▶ [Record extracts]

*** Block opens ***

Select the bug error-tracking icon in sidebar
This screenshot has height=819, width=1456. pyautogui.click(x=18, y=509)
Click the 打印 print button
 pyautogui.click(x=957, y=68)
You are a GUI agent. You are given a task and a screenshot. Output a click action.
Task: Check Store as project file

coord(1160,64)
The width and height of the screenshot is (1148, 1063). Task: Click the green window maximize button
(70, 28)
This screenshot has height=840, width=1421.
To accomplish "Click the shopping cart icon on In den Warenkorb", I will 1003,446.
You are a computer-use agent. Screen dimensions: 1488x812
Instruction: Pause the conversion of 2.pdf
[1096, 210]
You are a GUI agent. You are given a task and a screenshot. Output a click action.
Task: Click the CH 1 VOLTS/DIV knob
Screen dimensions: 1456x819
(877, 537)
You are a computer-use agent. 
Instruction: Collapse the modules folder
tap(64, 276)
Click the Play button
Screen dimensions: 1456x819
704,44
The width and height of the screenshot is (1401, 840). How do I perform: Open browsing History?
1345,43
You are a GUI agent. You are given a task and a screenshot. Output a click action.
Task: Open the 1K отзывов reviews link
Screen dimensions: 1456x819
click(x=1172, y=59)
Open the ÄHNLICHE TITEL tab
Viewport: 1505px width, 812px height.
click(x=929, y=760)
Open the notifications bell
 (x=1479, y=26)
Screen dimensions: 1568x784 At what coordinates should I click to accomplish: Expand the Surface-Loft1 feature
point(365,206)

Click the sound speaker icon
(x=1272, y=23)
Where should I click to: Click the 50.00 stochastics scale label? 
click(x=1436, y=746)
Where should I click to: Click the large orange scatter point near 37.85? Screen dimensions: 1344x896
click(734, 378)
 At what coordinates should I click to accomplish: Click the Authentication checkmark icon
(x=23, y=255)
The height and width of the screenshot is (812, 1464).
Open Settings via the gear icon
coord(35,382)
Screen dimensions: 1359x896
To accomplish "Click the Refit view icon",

*** Block closes ***

▶ [Your goal] Your reply should contain each entry, copied without alteration.

▶ [Solution for this task]
Select the bug error-tracking icon in sidebar
This screenshot has height=819, width=1456. pyautogui.click(x=18, y=509)
Click the 打印 print button
 pyautogui.click(x=957, y=68)
You are a GUI agent. You are given a task and a screenshot. Output a click action.
Task: Check Store as project file

coord(1160,64)
The width and height of the screenshot is (1148, 1063). Task: Click the green window maximize button
(70, 28)
This screenshot has height=840, width=1421.
To accomplish "Click the shopping cart icon on In den Warenkorb", I will 1003,446.
You are a computer-use agent. Screen dimensions: 1488x812
Instruction: Pause the conversion of 2.pdf
[1096, 210]
You are a GUI agent. You are given a task and a screenshot. Output a click action.
Task: Click the CH 1 VOLTS/DIV knob
Screen dimensions: 1456x819
(877, 537)
You are a computer-use agent. 
Instruction: Collapse the modules folder
tap(64, 276)
Click the Play button
Screen dimensions: 1456x819
704,44
The width and height of the screenshot is (1401, 840). How do I perform: Open browsing History?
1345,43
You are a GUI agent. You are given a task and a screenshot. Output a click action.
Task: Open the 1K отзывов reviews link
Screen dimensions: 1456x819
click(x=1172, y=59)
Open the ÄHNLICHE TITEL tab
Viewport: 1505px width, 812px height.
click(x=929, y=760)
Open the notifications bell
 (x=1479, y=26)
Screen dimensions: 1568x784 At what coordinates should I click to accomplish: Expand the Surface-Loft1 feature
point(365,206)

Click the sound speaker icon
(x=1272, y=23)
Where should I click to: Click the 50.00 stochastics scale label? 
click(x=1436, y=746)
Where should I click to: Click the large orange scatter point near 37.85? Screen dimensions: 1344x896
click(734, 378)
 At what coordinates should I click to accomplish: Click the Authentication checkmark icon
(x=23, y=255)
The height and width of the screenshot is (812, 1464).
Open Settings via the gear icon
coord(35,382)
Screen dimensions: 1359x896
To accomplish "Click the Refit view icon",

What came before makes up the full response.